Ethnic Phnong villagers told the Post yesterday that more than 100 families migrated to the area and have cleared between 400 to 500 hectares of indigenous land – including the village graveyard – since April 2013.
“We patrol at daytime, so we saw only the felled trees, because most of the time they log at night,” said Kros Sok, 35, a Phnong community leader in Bousraa commune.
The Phnong villagers discovered over 90 pieces of luxury timber yesterday, and are searching for loggers in order to file a lawsuit, according to Mob Chhing, 28, a Phnong villager.
“We found the timber in the forest about 30 metres from the police office,” she said.
The Phnong villagers allege that the timber was felled from their community forest and then sold to local police by the migrant families, Cham Muslims who moved from Kampong Cham, Svay Rieng and Prey Veng to an adjacent social land concession.
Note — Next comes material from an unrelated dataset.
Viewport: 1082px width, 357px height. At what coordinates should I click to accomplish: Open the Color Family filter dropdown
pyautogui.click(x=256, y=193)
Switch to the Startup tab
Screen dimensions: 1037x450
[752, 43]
“Our forest is logged without any intervention from the authorities,” Sok said.
Sok Ratha, Mondulkiri provincial coordinator for rights group Adhoc, confirmed that a former provincial governor awarded land in the commune as a social concession for Cham migrants to settle. “The land concession overlaps at the [Phnong] graveyard and the community forest,” Ratha said.
District governor Nuon Saron could not be reached yesterday, but district council member Preum Blav denied that the concession overlaps with the indigenous community area.
Neither Adhoc nor the district police could provide a contact for a Cham community representative.